Monday, January 7, 2008

Do your f*cking research!

There's a school of thought that says you should only write what you know. Then there are those who insist on the literal translation of this. If you haven't lived it you can't write it.

Bullshit.

If you have to live it then we can all say adios to fantasy, science fiction, alternative history, mythology, religion, and the list goes on. That's where research comes in. Writing is researching. Research lets you flesh out your world, your characters, your everything. It's integral to the writing process.

What a lot of writers seem to forget is that research doesn't stop when you send your script out into the bad, bad world.

You see, production companies tend to specialize. Each of them have their own little playgrounds to frolic in, and they tend not to stray too far from those familiar stomping grounds. Some companies do horror flicks, some do romantic comedies. You can usually tell what kind of projects a company likes to do with a quick search of imdb.

"The last ten movies they produced were zombie movies? They must like zombie movies then!"

For the love of all that's holy don't go submitting a script that's the complete opposite of what a prodco's looking for! The only thing that's going to do is piss off the development people who have to wade through your shit (not necessarily your shit, but the vast majority of submissions are shit. That's the nature of the beast and it's why so many low level development monkeys have such loving natures).

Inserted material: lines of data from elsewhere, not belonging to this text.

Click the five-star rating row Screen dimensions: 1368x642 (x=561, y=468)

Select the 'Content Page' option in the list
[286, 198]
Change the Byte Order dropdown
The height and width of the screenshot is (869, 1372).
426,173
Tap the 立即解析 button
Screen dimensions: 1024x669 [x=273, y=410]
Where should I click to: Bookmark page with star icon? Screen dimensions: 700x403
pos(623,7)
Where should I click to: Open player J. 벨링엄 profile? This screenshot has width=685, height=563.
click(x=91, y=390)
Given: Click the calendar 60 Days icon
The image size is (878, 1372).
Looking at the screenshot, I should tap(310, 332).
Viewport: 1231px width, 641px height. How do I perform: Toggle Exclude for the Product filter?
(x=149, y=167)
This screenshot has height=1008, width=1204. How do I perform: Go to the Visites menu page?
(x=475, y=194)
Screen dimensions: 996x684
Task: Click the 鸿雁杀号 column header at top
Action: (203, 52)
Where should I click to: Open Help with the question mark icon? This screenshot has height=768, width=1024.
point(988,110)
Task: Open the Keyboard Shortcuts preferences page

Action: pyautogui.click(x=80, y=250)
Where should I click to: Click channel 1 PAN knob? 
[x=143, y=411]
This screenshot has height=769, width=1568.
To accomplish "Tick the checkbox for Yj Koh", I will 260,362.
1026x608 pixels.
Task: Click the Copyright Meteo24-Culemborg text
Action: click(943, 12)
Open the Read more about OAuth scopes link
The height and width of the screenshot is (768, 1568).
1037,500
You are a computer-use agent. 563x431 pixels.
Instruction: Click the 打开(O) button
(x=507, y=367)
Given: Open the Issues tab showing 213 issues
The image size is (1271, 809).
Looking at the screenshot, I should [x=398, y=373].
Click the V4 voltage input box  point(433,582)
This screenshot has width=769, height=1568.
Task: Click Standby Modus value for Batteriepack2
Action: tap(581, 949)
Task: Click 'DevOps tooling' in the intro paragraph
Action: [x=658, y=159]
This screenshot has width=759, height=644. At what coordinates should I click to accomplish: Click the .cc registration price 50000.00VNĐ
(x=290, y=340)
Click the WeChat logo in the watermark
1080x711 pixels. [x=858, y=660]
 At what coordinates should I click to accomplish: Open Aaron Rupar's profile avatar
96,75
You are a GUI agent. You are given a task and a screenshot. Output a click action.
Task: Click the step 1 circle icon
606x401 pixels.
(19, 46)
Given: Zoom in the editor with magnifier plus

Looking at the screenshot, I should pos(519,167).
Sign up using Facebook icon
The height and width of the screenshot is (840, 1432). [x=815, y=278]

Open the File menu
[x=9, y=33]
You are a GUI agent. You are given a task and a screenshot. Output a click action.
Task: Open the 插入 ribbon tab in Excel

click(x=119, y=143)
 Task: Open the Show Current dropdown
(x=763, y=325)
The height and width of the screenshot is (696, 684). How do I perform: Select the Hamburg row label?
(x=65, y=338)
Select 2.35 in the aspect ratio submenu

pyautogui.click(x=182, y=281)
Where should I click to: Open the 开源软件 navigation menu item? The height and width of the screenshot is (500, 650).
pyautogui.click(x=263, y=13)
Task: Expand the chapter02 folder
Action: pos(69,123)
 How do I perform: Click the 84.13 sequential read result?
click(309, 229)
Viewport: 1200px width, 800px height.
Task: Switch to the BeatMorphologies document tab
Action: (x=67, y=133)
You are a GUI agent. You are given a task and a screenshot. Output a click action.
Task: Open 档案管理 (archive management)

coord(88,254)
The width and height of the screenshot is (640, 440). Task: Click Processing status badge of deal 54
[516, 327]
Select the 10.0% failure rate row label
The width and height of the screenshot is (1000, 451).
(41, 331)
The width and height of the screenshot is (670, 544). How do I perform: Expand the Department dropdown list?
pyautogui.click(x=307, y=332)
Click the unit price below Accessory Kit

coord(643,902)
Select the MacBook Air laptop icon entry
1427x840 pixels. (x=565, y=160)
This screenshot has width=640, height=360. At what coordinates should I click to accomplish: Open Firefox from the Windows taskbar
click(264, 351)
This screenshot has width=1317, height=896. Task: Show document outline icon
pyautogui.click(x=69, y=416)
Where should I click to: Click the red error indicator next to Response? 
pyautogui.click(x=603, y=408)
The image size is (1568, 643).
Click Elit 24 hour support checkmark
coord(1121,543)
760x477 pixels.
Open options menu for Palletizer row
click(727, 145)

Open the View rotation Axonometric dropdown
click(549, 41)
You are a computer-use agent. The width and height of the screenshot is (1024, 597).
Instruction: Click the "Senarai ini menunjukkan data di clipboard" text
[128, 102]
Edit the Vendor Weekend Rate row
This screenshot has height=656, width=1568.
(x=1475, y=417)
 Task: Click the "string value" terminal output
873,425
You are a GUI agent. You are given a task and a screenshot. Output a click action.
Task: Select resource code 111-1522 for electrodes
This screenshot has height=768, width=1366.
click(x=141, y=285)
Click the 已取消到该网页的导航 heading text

Alright. Back on track. Let me give you an example.

The company I currently work for primarily produces socially driven projects with a women's perspective. It's all environmental issues and social justice. That's what we do.

This means that if you waste my time with a fucking TIME TRAVELLING ZOMBIE MOVIE...I will not be pleased.

And look, there's that loving nature I mentioned.

Moral of the story. Do your fucking research before submitting a script. You don't want us development monkeys angry with you, cause when we're angry we throw poo.